INSTRUÇÕES DA TAREFA:
Por favor, converta as entradas abaixo em uma tabela Markdown com as colunas "Número" e "Texto", numerando cada linha e omitindo as linhas em branco. Deixe as imagens de fora da resposta.

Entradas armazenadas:

+-------+

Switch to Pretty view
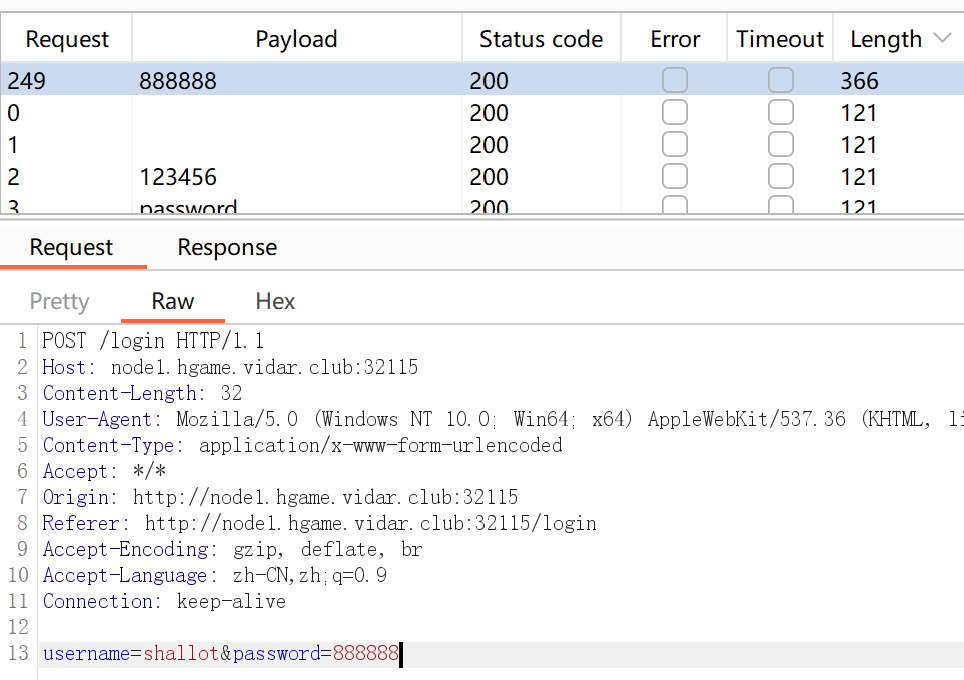The height and width of the screenshot is (680, 964). (x=60, y=301)
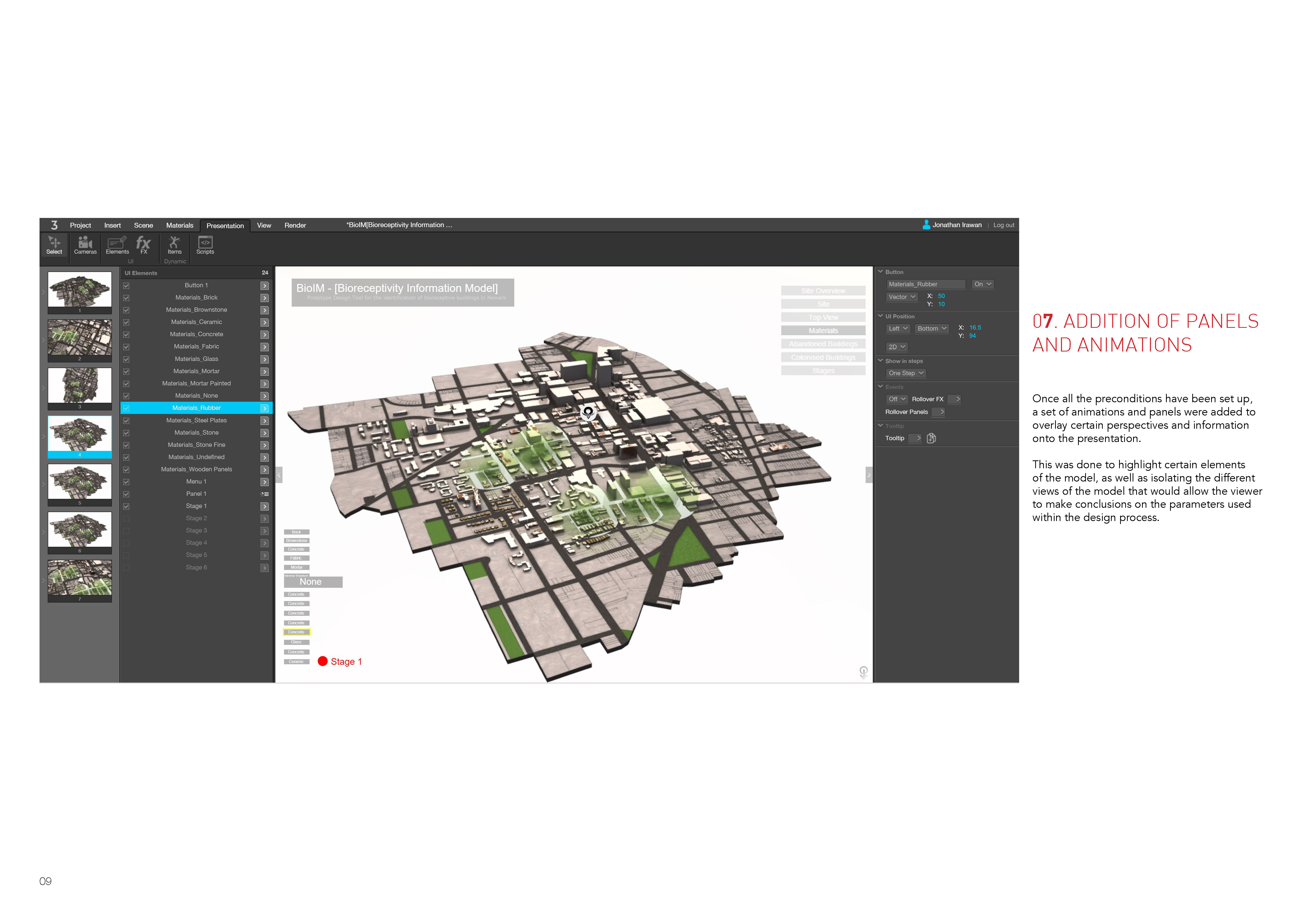
Task: Open the Scripts tool icon
Action: coord(205,245)
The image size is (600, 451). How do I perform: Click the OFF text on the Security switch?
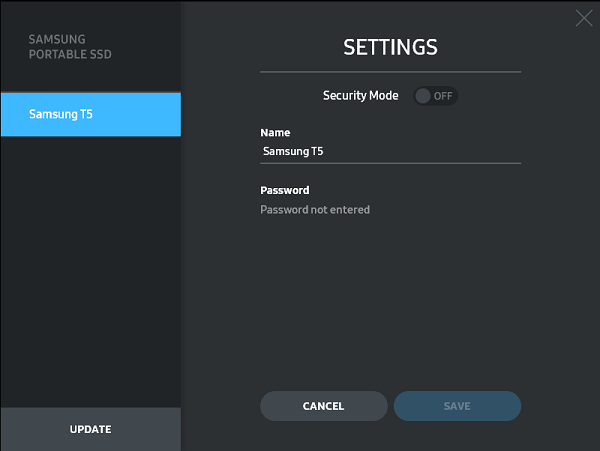coord(443,96)
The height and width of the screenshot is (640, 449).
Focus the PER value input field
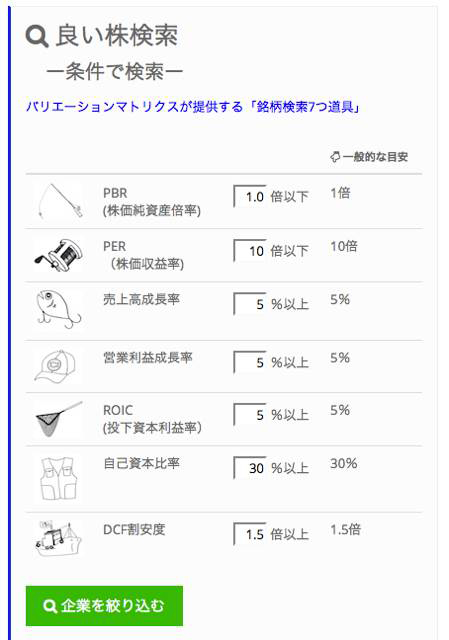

+-------+

SOLUÇÃO DO PROBLEMA:
| Número | Texto |
|---|---|
| 1 | Switch to Pretty view |
| 2 | The height and width of the screenshot is (680, 964). (x=60, y=301) |
| 3 | Task: Open the Scripts tool icon |
| 4 | Action: coord(205,245) |
| 5 | The image size is (600, 451). How do I perform: Click the OFF text on the Security switch? |
| 6 | coord(443,96) |
| 7 | The height and width of the screenshot is (640, 449). |
| 8 | Focus the PER value input field |